As part of its increased focus on combating cybercrime, the U.S. Department of Justice is pushing to loosen requirements for obtaining search warrants in order to allow them greater freedom to hack into the computers of criminal suspects. Late last year, DOJ submitted a request to modify Federal Rule of Criminal Procedure 41, which governs the issuance of search warrants. DOJ wants to be able to obtain a single warrant authorizing remote access searches of multiple computers or electronic storage media wherever they are located. DOJ’s proposal would modify the current rule in two significant ways: (1) it would eliminate the territorial limitations on authorized searches to allow for searches outside of the district where the warrant is issued; and (2) it would require agents to only make “reasonable efforts” to notify a person whose property was searched or information was seized.

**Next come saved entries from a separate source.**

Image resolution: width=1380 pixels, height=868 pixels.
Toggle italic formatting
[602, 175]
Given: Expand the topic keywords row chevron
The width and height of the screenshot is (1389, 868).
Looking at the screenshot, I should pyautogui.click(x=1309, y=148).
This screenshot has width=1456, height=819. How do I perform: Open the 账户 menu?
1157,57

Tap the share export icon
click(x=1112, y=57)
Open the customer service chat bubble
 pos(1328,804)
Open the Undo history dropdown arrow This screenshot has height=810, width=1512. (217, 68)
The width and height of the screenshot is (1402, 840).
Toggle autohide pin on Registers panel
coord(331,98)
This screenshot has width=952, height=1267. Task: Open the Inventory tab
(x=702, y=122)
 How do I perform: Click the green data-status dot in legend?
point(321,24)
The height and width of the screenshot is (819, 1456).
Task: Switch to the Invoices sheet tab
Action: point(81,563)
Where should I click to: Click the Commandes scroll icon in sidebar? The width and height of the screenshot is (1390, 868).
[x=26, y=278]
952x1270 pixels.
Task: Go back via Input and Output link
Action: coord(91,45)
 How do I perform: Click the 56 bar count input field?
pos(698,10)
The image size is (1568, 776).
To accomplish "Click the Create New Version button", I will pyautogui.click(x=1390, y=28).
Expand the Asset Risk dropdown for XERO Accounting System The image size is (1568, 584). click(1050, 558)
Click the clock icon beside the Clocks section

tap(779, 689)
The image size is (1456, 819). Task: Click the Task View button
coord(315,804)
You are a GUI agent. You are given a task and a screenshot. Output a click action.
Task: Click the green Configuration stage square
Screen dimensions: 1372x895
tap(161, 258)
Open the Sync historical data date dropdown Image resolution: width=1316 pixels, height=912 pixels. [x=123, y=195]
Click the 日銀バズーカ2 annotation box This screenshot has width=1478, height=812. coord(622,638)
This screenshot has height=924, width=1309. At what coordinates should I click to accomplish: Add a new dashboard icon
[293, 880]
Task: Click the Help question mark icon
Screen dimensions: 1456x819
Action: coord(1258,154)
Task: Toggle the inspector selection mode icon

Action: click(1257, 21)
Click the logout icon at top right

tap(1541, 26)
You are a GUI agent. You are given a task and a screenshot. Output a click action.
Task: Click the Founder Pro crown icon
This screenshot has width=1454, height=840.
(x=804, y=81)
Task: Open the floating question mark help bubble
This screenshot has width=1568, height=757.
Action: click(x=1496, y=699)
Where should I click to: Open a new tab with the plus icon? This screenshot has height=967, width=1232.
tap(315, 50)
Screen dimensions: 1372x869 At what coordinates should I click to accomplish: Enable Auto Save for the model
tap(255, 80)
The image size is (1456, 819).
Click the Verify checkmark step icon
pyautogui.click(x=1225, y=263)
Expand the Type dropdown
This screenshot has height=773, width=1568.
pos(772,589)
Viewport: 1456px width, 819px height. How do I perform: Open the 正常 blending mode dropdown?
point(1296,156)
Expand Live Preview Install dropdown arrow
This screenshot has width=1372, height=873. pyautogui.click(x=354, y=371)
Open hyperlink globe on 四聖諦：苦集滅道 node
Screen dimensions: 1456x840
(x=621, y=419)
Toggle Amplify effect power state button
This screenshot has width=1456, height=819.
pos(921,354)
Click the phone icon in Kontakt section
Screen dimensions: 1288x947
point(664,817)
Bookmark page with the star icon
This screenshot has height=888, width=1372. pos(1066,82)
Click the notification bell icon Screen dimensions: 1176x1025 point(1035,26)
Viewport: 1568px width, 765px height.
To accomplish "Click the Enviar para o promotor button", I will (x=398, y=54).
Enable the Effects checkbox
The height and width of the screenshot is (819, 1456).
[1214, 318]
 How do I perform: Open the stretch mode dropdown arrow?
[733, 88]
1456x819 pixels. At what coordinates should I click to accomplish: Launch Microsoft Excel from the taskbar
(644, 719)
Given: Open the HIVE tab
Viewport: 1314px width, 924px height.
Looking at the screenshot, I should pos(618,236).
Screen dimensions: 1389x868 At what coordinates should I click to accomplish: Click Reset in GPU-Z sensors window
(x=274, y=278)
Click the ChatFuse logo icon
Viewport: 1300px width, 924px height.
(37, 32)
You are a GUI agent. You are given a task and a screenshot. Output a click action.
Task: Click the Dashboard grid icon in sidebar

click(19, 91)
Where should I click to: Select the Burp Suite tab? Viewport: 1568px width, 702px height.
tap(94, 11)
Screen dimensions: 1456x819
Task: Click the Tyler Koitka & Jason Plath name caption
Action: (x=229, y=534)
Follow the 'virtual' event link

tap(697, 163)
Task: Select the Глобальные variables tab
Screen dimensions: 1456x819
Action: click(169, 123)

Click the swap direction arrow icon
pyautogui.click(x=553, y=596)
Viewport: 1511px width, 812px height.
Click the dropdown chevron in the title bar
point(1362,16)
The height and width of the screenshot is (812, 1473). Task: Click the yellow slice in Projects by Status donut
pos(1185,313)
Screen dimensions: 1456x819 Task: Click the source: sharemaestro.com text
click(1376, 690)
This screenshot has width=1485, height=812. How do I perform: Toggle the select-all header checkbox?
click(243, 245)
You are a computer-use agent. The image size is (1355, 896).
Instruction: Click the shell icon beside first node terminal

In pressing for the changes, DOJ cited to three potential investigative problems caused by the current geographic limitation. First, DOJ pointed to the difficulty of locating a computer believed to obtain evidence of a crime when the user employs anonymizing tools to disguise the computer’s IP address. A warrant for a remote access search under the proposed rule would enable an agent to send an email to the computer and remotely install software on the device receiving the email, which would allow the agent to determine the true IP address. Second, in an investigation involving multiple computers in various locations, such as a “botnet,” the proposal would eliminate the need for agents to obtain multiple warrants in the numerous different districts where the computers are located and even allow for the remote search of networked computers in unknown locations. Third, the proposed change would permit a search for electronic information accessible from a computer at a known location but stored remotely in another district. For example, under the amended rule, the government could obtain a warrant that allows agents searching a business to access cloud-based storage used by computers at that business.
Opponents of the rule change have raised both policy based and constitutional concerns. Among other issues, critics have argued that allowing for multiple-computer and multiple-district searches could lead to forum-shopping by the government and reduced judicial oversight of cybercrime investigations. Furthermore, by allowing for searches of unidentified computers at unknown locations, and for searches of multiple computers simultaneously, warrants issued under the proposed rule may nevertheless violate the Fourth Amendment.
DOJ’s proposal has now passed the first obstacle on its way to becoming law. The proposed amendments have been approved (over a strenuous dissent) by a subcommittee of the Criminal Rules Committee. The proposed rule is scheduled to be debated by the full Criminal Rule Committee of the Judicial Conference on April 7, 2014 before being opened for public comment.